You are very close, but you are completely skipping the part how values are encoded in computer. the movl stores 32 bits into memory, and memory is addressable by bytes (8 bits), and characters encoded in ASCII are usually stored like one byte = one ASCII character (even if the pure ASCII requires only 7 bits, so the 8th bit is always zero).

So what you need is value VAL, which will store four bytes into memory: 48, 48, 48, 45.
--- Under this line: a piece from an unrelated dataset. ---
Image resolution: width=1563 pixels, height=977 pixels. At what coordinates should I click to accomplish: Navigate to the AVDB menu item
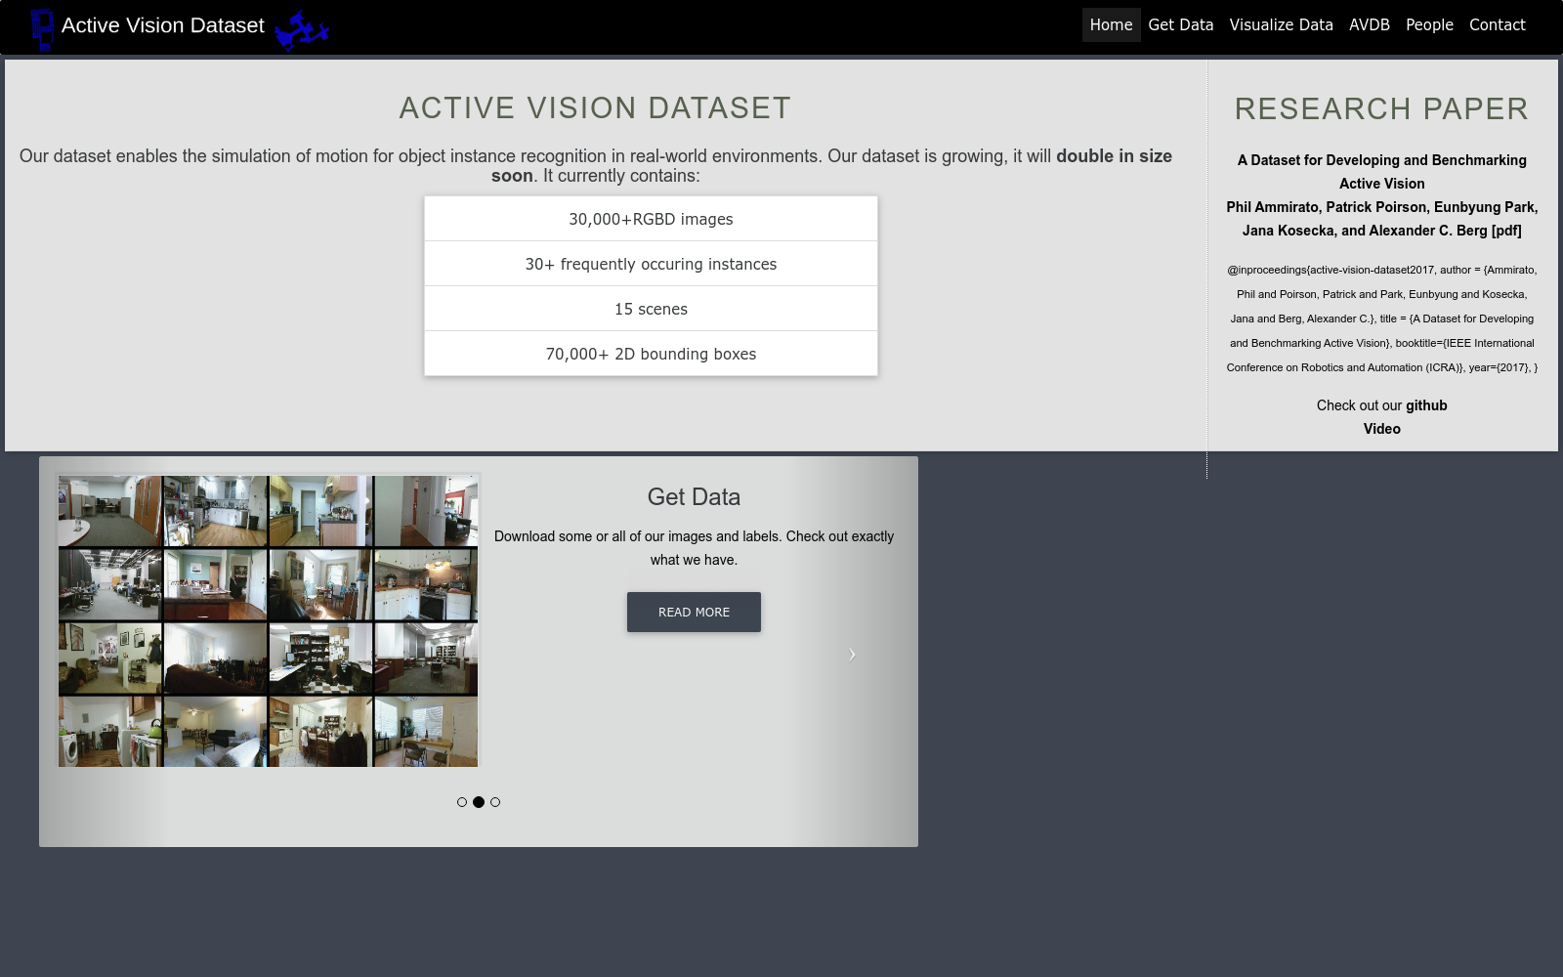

But your decimal value 48484845 has two problems, one, when you will check how that value looks in binary, it's 0000_0010_1110_0011_1101_0001_1110_1101 (or in hexadecimal 0x2E3D1ED), and the x86 is little-endian system, so those 32 bits will be split and written into memory as bytes 1110_1101 (237 or 0xED), 1101_0001 (209 or 0xD1), 1110_0011 (227 or 0xE3) and 0000_0010 (2 or 0x02). The little-endian means, that the low 8 bits go into memory first (at address edi+0), and top 8 bits go into memory last (at address edi+3).

So you need to put the three "48" values into low 24 bits and value "45" into top 8 bits, i.e. you need value 48 + 48*256 + 48*256*256 + 45*256*256*256 = 758132784 which when you will convert it to hexadecimal is 0x2D303030. The *256 will "move" the value 8 bits up, because 2⁸ = 256.

Now if you will pay attention to those hexa values, you may notice that every hexadecimal digit is built from exactly 4 bits (while decimal 0..9 digits are spread across 4 bits shared partially with previous/next digit, so they are not easy to compose/extract from binary), and with the 0x2D303030 value it's actually possible to read it in head and see the separate bytes as 2D_30_30_30, and because those will be stored into memory in little-endian order, the memory will be set to four bytes (in hexa): 30 30 30 2D, which when read as ASCII string will form "000-". So if you need to define some constant where you want to set particular bits, and you don't want to use calculator or write in source (48 + 48*256), you can often get away by defining it in hexadecimal format, like for example 0x8001 to set top and bottom bit of 16 bit value, and also each two hexa digits form exactly one byte (8 bits), so you can see in hexa formatting separate byte values of larger types (like word/dword/qword) (BTW, the 0x8001 is 32769 in decimal, which is something I can calculate in head, because I have the first 16 powers of two imprinted in memory since the 8 bit computers programming, so top bit is 2¹⁵ = 32768 and bottom bit is 2⁰ = 1 ... but the hexadecimal formatting is much more simpler and convenient for these kind of tasks).

BTW movl $48,(%edi) writes 4 bytes ("l" suffix on mov means "long" = 32 bit value), so you are writing four characters: 48, 0, 0, 0. Also your original task, if you should output really only "000-00" and nothing else, then the second mov with VAL2 should be movw $0x3030, 4(%edi) to write only two bytes into memory, with movl you will store value 0x3030 as four bytes 48, 48, 0, 0, i.e. adding two zeroed bytes after the string.

Then again if the caller routine did reserve enough space for the string buffer (8 bytes at least), and it writes only 6 bytes to the file on disk, the second movl is harmless. If the caller would have only 6 bytes buffer, then the second movl is buffer-overrun bug.